İncelenen dosyada; İstanbul Anadolu Cumhuriyet Başsavcılığınca verilen 17/03/2017 tarihli kamu davasının açılmasının ertelenmesine ve şüpheli hakkında denetimli serbestlik tedbiri uygulanmasına dair kararın şüpheliye 23/03/2017 tarihinde tebliğ edildiği, kararın infazı için tebliği ve kesinleşmesi beklenmeksizin 17/03/2017 tarihinde İstanbul Anadolu Denetimli Serbestlik Müdürlüğü’ne gönderildiği ve infaza başlandığı, anlaşılmaktadır.

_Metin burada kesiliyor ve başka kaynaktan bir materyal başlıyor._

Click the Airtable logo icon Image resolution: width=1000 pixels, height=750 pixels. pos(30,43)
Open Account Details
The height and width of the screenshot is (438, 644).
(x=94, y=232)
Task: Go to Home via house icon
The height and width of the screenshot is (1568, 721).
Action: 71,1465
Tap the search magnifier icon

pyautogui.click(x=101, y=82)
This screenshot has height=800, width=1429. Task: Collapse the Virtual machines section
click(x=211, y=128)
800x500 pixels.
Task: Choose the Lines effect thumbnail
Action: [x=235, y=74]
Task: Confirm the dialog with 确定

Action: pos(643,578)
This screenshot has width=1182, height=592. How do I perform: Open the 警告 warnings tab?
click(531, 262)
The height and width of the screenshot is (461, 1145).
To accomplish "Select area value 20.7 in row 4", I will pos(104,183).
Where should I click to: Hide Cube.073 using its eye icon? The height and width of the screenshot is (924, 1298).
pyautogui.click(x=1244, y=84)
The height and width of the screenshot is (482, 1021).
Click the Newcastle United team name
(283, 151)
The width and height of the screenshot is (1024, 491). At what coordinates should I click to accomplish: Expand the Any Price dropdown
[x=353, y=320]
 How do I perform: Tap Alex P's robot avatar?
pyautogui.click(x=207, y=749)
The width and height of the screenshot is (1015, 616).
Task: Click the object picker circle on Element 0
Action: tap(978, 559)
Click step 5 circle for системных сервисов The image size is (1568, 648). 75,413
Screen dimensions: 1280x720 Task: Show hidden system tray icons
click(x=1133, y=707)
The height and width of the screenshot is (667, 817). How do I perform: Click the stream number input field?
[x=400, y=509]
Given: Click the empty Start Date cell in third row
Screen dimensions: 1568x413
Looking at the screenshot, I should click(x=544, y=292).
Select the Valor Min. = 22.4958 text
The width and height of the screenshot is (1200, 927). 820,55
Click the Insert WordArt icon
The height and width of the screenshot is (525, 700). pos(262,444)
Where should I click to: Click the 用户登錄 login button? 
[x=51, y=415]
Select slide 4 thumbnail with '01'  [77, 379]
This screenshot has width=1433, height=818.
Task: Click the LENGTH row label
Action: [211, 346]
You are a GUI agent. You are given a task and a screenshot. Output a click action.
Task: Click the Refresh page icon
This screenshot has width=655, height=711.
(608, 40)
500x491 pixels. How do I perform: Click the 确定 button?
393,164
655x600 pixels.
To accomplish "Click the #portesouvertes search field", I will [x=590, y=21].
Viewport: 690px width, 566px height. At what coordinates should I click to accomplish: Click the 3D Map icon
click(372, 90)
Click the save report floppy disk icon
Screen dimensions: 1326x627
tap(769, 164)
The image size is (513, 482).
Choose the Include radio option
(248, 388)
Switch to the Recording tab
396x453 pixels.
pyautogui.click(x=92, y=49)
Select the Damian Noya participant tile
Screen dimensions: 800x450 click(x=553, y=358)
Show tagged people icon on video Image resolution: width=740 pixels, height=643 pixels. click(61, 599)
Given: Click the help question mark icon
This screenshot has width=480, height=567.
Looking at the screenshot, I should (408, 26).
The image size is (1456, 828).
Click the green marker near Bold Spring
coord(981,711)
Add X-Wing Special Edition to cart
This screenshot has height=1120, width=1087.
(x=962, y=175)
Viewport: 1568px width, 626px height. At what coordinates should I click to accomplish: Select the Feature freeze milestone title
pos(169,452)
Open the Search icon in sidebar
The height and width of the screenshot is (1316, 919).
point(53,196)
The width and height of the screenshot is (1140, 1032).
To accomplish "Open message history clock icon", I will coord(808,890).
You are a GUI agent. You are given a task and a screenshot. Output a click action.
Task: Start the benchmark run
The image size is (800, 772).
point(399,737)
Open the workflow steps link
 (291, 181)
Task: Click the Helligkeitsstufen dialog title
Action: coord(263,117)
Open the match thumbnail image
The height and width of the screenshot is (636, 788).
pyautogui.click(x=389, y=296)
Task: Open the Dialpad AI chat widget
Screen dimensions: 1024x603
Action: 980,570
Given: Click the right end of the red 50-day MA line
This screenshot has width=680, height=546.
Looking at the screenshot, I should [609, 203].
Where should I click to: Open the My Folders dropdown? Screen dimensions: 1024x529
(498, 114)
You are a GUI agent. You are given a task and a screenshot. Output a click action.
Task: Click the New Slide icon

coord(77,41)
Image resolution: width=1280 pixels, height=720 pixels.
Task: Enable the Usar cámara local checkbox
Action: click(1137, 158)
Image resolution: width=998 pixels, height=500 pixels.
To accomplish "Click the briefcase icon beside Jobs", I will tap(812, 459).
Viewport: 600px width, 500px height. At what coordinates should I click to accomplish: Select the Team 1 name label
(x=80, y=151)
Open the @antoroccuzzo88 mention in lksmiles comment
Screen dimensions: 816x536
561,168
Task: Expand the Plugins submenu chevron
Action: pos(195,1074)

28/06/2014 tarihinde yürürlüğe giren 6545 sayılı Kanun ile değişik TCK"nın 191. maddesinde, kamu davasının açılmasının ertelenmesi kararı ve bu kararla birlikte verilebilecek olan tedavi ve/veya denetimli serbestlik tedbiri uygulanmasına ilişkin kararlara yönelik herhangi bir kanun yolu öngörülmemiş olup, aynı maddenin 9. fıkrasında yer alan "Bu maddede aksine düzenleme bulunmayan hallerde, Ceza Muhakemesi Kanunu"nun kamu davasının açılmasının ertelenmesine ilişkin 171. maddesi ... hükümleri uygulanır." yönlendirmesi gereği, 5271 sayılı Ceza Muhakemesi Kanunu"nun 171. maddesi incelendiğinde, ilgili maddenin 2. fıkrasının son cümlesinde, kamu davasının açılmasının ertelenmesi kararına, sadece suçtan zarar görenin CMK"nın 173. maddesi hükümlerine göre itiraz edebileceğine ilişkin düzenlemeye yer verilmesi karşısında, kamu davasının açılmasının ertelenmesi kararı ile bu karara bağlı olarak verilen tedavi ve/veya denetimli serbestlik tedbiri uygulanmasına ilişkin kararlara yönelik TCK"nın 191/2. maddesinin 2. cümlesinde yer alan "Cumhuriyet savcısı, bu durumda şüpheliyi, erteleme süresi zarfında kendisine yüklenen yükümlülüklere uygun davranmadığı veya yasakları ihlal ettiği takdirde kendisi bakımından ortaya çıkabilecek sonuçlar konusunda uyarır." şeklindeki düzenleme gereği, "Kamu davasının açılmasının ertelenmesi" kararı ve bu karar ile birlikte verilen tedavi ve/veya denetimli serbestlik tedbiri uygulanmasına ilişkin kararların, şüpheliye tebliğ edilerek itiraz hakkı tanınması gerektiği, incelemeye konu dosyada ise, İstanbul Anadolu Cumhuriyet Başsavcılığı"nca verilen "Kamu davasının açılmasının beş yıl süre ile ertelenmesi ve 1 yıl süre ile tedavi ve denetimli serbestlik tedbiri uygulanmasına" ilişkin karar, şüpheliye tebliğ edilmeden önce, Denetimli Serbestlik Şube Müdürlüğünce 21/03/2017 tarihinde tedbirin infazı için işlemlere başlandığı anlaşıldığından, şüpheli hakkında verilen karar kendisine tebliğ edilmeden tedavi ve denetimli serbestlik tedbirinin infazına başlanamayacağı ve dolayısı ile Denetimli Serbestlik Şube Müdürlüğü tarafından yapılan infaza ilişkin işlemelerin hukukî sonuç doğurmayacağı dikkate alındığında durma kararının yerinde olduğu anlaşıldığından kanun yararına bozma isteminin reddine karar vermek gerekmiştir.
D) Karar:
Açıklanan nedenlerle;
İstanbul Anadolu 55.Asliye Ceza Mahkemesi’nin 19/10/2017 tarihli, 2017/472 esas ve 2017/575 sayılı kararı kanuna uygun olduğundan, yerinde görülmeyen kanun yararına bozma isteminin REDDİNE, dosyanın adı geçen Mahkemeye iletilmek üzere Yargıtay Cumhuriyet Başsavcılığı’na gönderilmesine, 05/12/2018 tarihinde oybirliğiyle karar verildi.